===== Quoted passage

In honor of Women's History Month, Encarta salutes the following powerful, influential women. These American women played pivotal roles in their respective fields. Without their contributions, the world would not be the same today.
To learn about contemporary counterparts to these great women, see our list of the 10 most powerful American Women.
Her willing participation helped the Lewis and Clark Expedition convey peaceful intentions to people they encountered. Without Sacagawea's linguistic skills, diplomacy, and courage, the expedition could have ended in failure or conflict, causing the westward expansion in the United States to take a different course. The dollar coin minted in her honor correctly indicates that she made the journey to the Pacific with her infant son strapped to her back.
Harriett Beecher Stowe (1811-1896)
Stowe's book, Uncle Tom's Cabin, put a human face on the cruelty of slavery. The book's impact was rapid and incredibly widespread for the time--500,000 copies sold within five years of its 1852 publication. The powerful message helped crystallize the militant antislavery movement and bolster Union resolve in the Civil War.
Susan B. Anthony (1820-1906)
For 50 years, Anthony led the struggle to gain the vote for women. Anthony acknowledged Elizabeth Cady Stanton as the founder of the women's rights movement, but Anthony's achievement lay in her inspiration and perseverance in bringing together vast numbers of people of both sexes around the single goal of the vote. This was achieved after her death, in 1920, when the 19th Amendment granted universal suffrage in the United States.

==========
===== Records

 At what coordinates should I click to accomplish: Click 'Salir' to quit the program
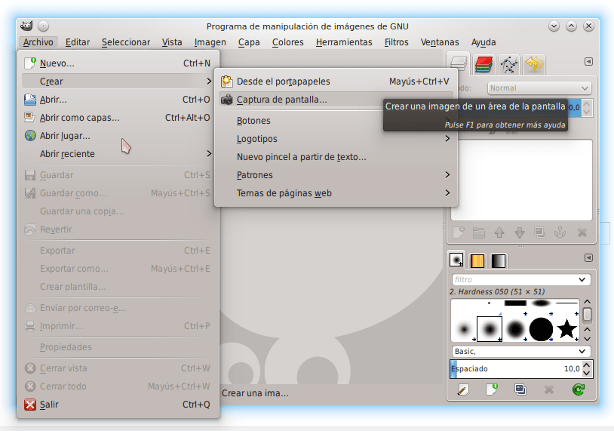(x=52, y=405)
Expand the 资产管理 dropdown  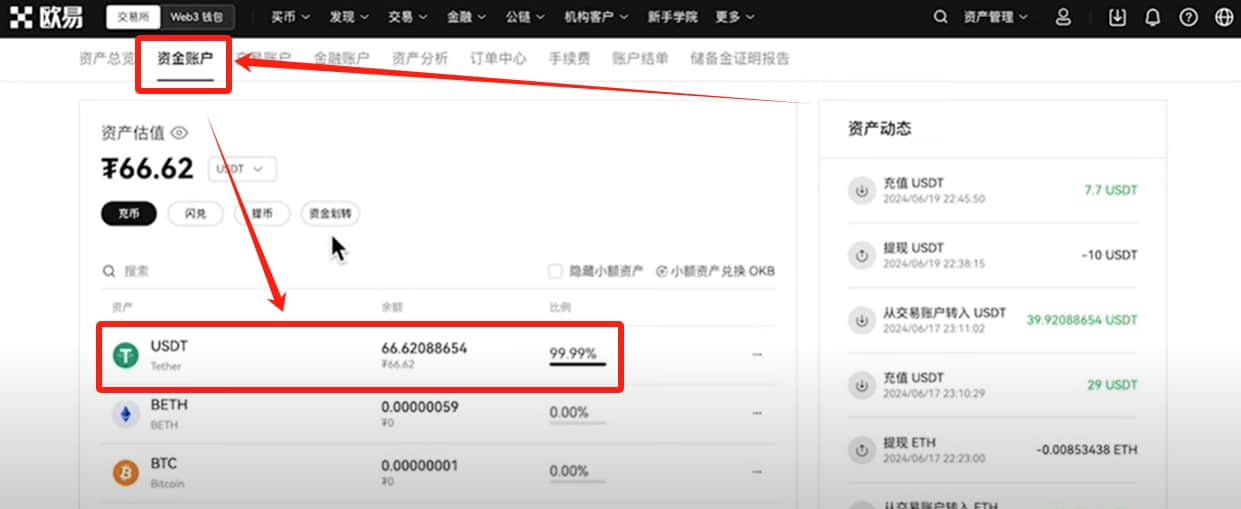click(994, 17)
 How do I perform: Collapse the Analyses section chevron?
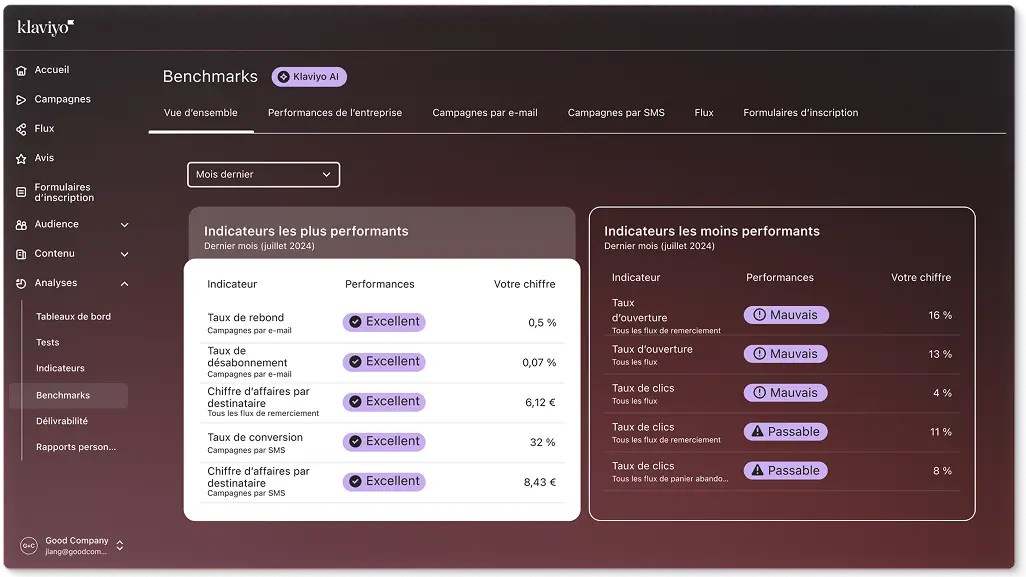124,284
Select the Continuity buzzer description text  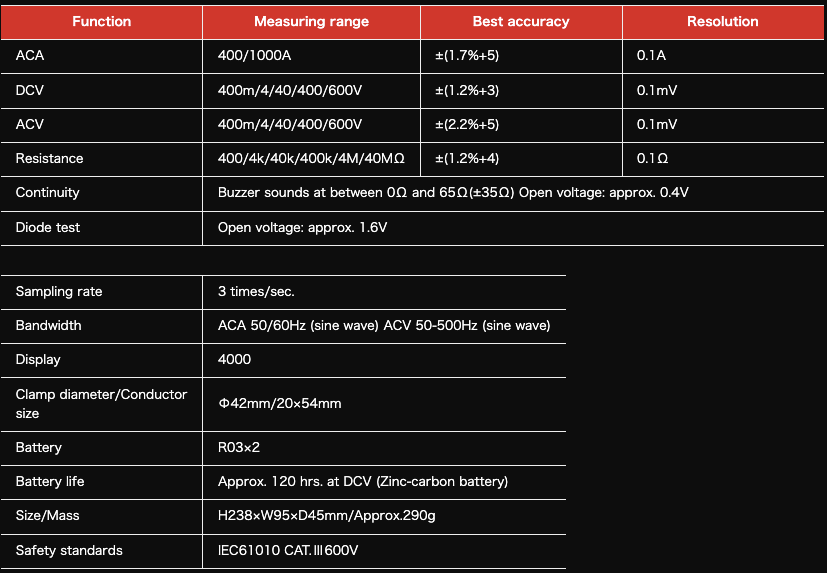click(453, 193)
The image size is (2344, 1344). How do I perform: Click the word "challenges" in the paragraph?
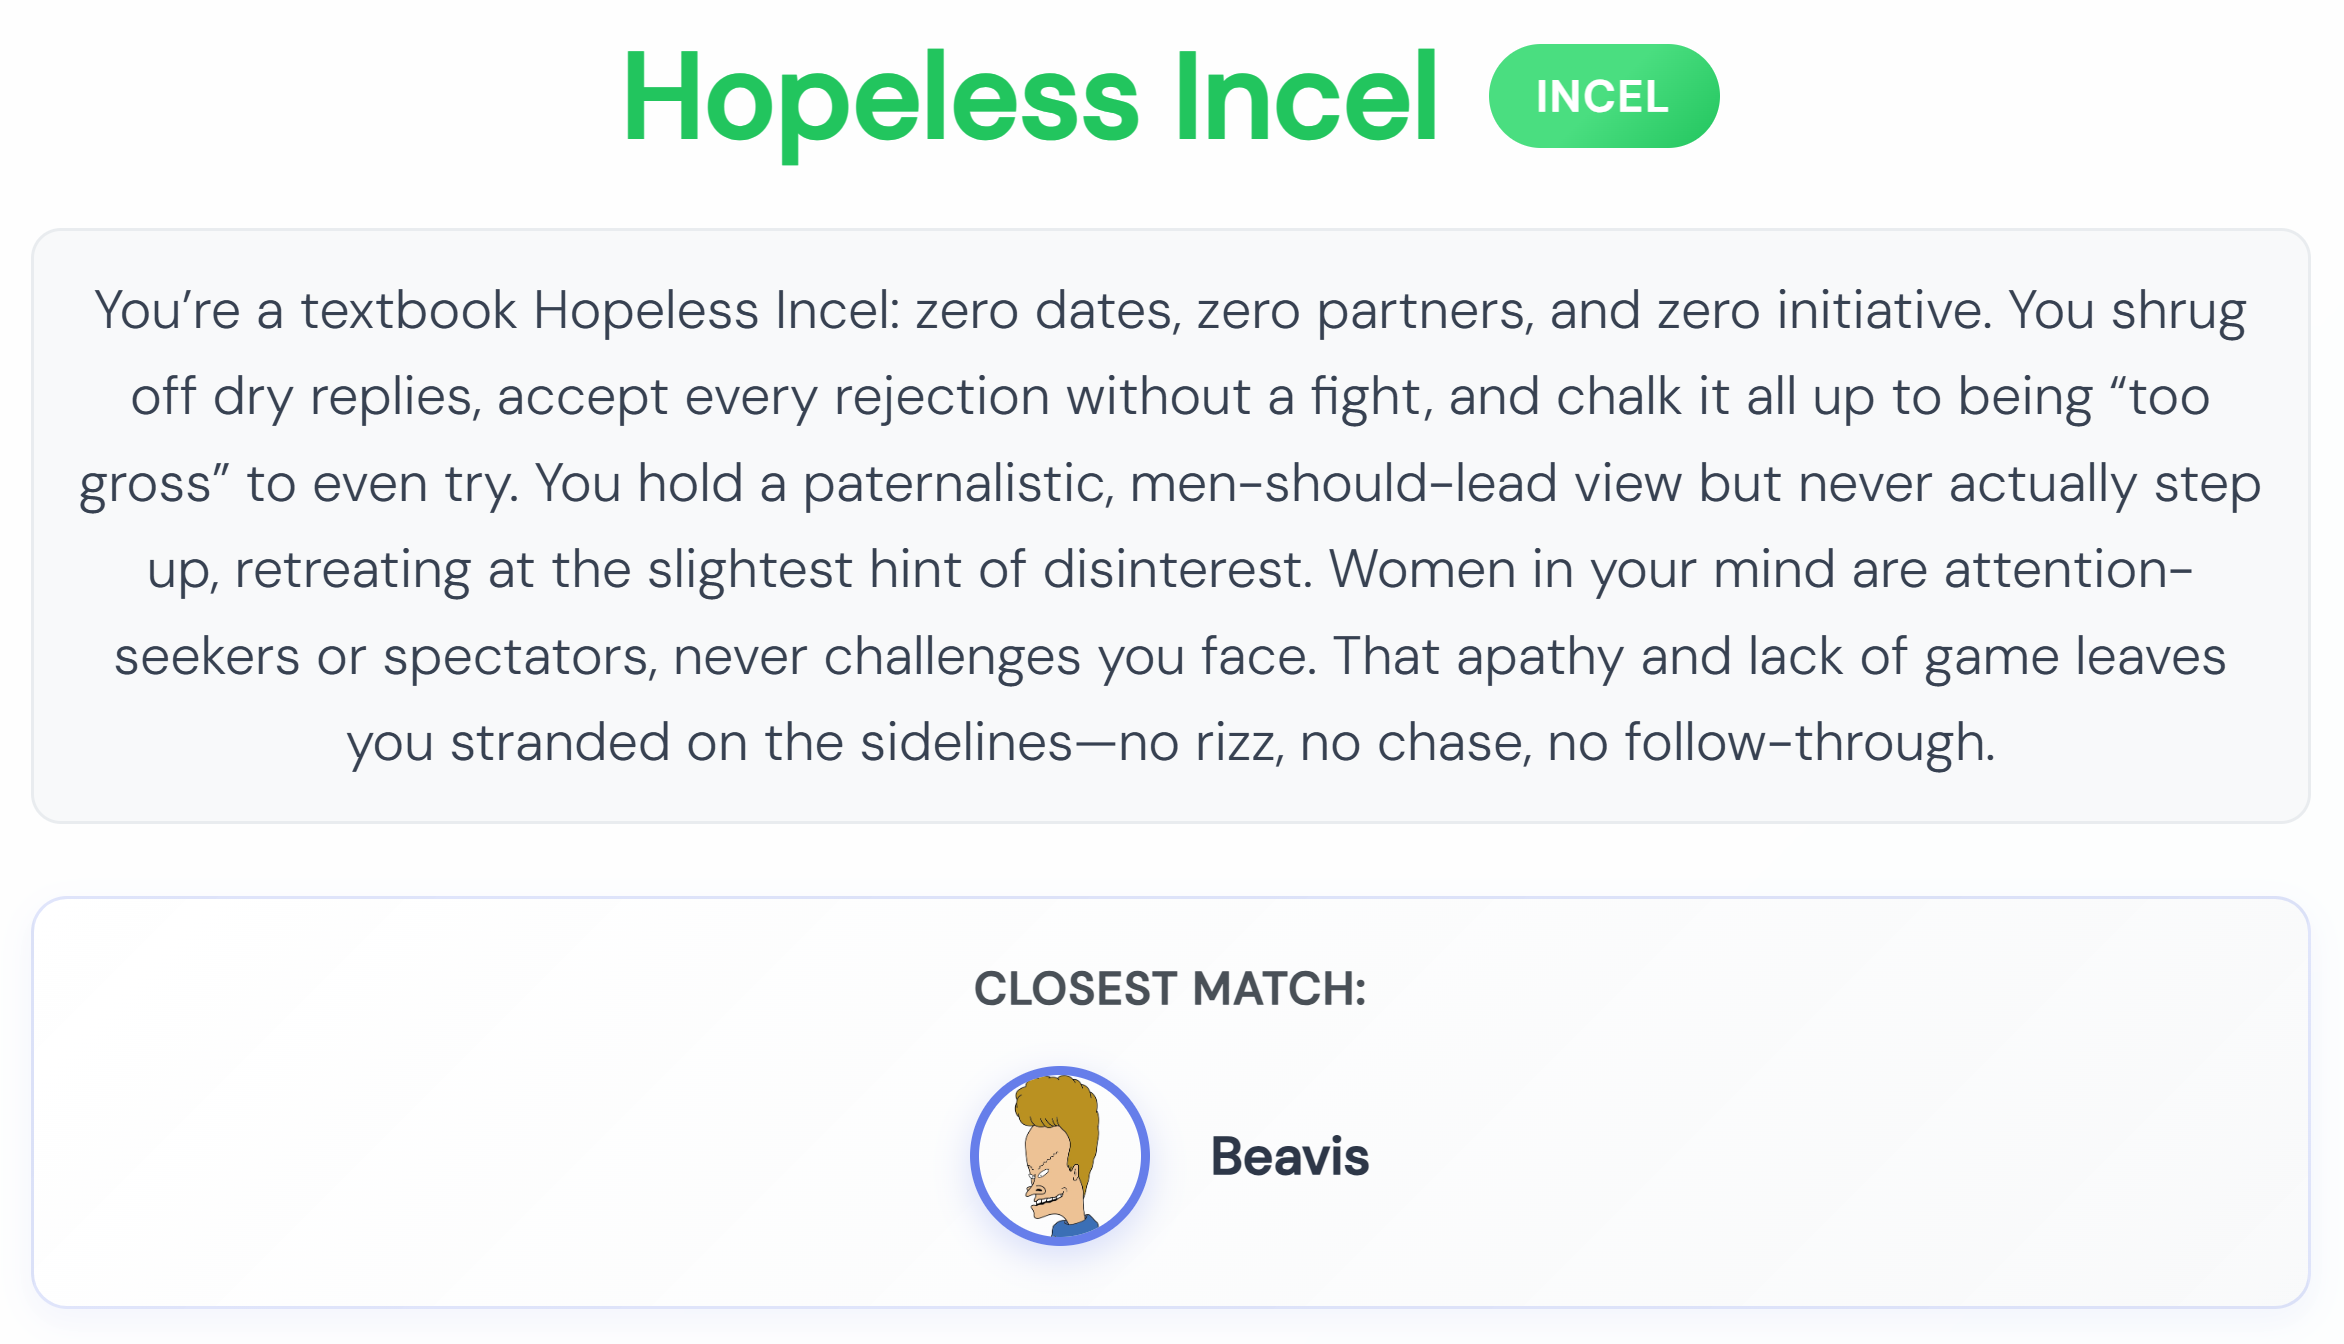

==========

◆ Your goal: Could you set down, word for word and in full, the Women's History Month tribute to influential American women that appears above the material?

◆ Response area:
In honor of Women's History Month, Encarta salutes the following powerful, influential women. These American women played pivotal roles in their respective fields. Without their contributions, the world would not be the same today.
To learn about contemporary counterparts to these great women, see our list of the 10 most powerful American Women.
Her willing participation helped the Lewis and Clark Expedition convey peaceful intentions to people they encountered. Without Sacagawea's linguistic skills, diplomacy, and courage, the expedition could have ended in failure or conflict, causing the westward expansion in the United States to take a different course. The dollar coin minted in her honor correctly indicates that she made the journey to the Pacific with her infant son strapped to her back.
Harriett Beecher Stowe (1811-1896)
Stowe's book, Uncle Tom's Cabin, put a human face on the cruelty of slavery. The book's impact was rapid and incredibly widespread for the time--500,000 copies sold within five years of its 1852 publication. The powerful message helped crystallize the militant antislavery movement and bolster Union resolve in the Civil War.
Susan B. Anthony (1820-1906)
For 50 years, Anthony led the struggle to gain the vote for women. Anthony acknowledged Elizabeth Cady Stanton as the founder of the women's rights movement, but Anthony's achievement lay in her inspiration and perseverance in bringing together vast numbers of people of both sexes around the single goal of the vote. This was achieved after her death, in 1920, when the 19th Amendment granted universal suffrage in the United States.